Japanese History II

Numbering Code U-LAS01 10003 LJ38 Year/Term 2021 ・ Second semester
Number of Credits 2 Course Type Lecture
Target Year All students Target Student For all majors
Language Japanese Day/Period Mon.3
Instructor name YOSHIE TAKASHI (Graduate School of Human and Environmental Studies Associate Professor)
Outline and Purpose of the Course 【日本古代の国家と政治―摂関政治の萌芽―】
日本における古代国家の様相を政治史という側面から把握し、古代日本の特質について理解することを目的とする。今期は、摂政・関白が出現する9世紀後葉から10世紀前葉の政治動向を取り上げ、先行学説を紹介するとともに批判的に検証を行う。こうした作業を通じて、国家の様相やその変遷を客観的に捉える視座を養うことを目指す。
Course Goals 日本古代史における正確で幅広い知識を獲得するとともに、これまでの研究の流れを自分の力で整理し、それらを客観的・批判的に把握して、自らの歴史像を組み立てるための技術を習得する。
Schedule and Contents 7世紀後葉に成立した日本の律令国家は、8世紀後葉から変質をはじめ、長い過渡期を経て10世紀後葉に摂関政治へと転成した。摂関政治は律令制的な外皮をまといながらも、前近代の国家のあり方を大きく規定する中世的な側面を多く含んでおり、律令政治と摂関政治との間には看過しがたい差を読みとることが可能である。今期は、そうした変質が大きく進んだ9世紀後葉から10世紀前葉にかけての国家の様相を、政治史を中心にしながら考察する。まずは幼帝が登場する過程を検討し、摂政・関白が出現する前提を整理する。次いで、応天門の変や陽成天皇廃位事件、阿衡事件、菅原道真の左遷といった政争に焦点をあて、この時期の政治動向について考察する。最後に、仏教思想との関連からこの時期の天皇の様相を概観し、摂関期における天皇の様相について展望する。

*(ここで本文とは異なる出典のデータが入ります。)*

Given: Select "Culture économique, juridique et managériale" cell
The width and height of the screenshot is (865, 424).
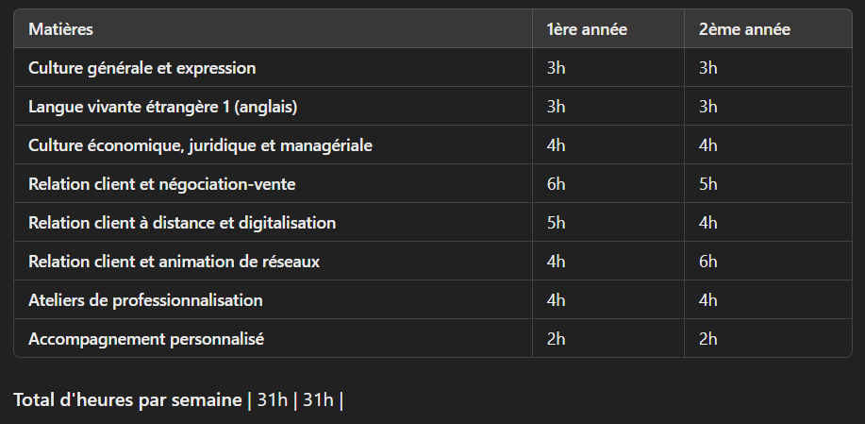Looking at the screenshot, I should [201, 145].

第1回 イントロダクション―過渡期としての平安時代前期―
第2回 幼帝清和の登場(1)
第3回 幼帝清和の登場(2)
第4回 応天門の変と摂政の出現(1)
第5回 応天門の変と摂政の出現(2)
第6回 陽成天皇廃位事件をめぐって(1)
第7回 陽成天皇廃位事件をめぐって(2)
第8回 阿衡事件と摂関政治(1)
第9回 阿衡事件と摂関政治(2)
第10回 菅原道真の左遷(1)
第11回 菅原道真の左遷(2)
第12回 平安時代の仏教と天皇(1)
第13回 平安時代の仏教と天皇(2)
第14回 総 括
《期末試験》
第15回 フィードバック
Evaluation Methods and Policy 期末試験(筆記)にて成績評価する。
Course Requirements None
Study outside of Class (preparation and review) 授業の進行はシラバスに記載の通りであるので、授業の進行を確認の上、各回の授業内容を想定し、予習をすることが望ましい。
Textbooks Textbooks/References 授業中にプリントを配布する。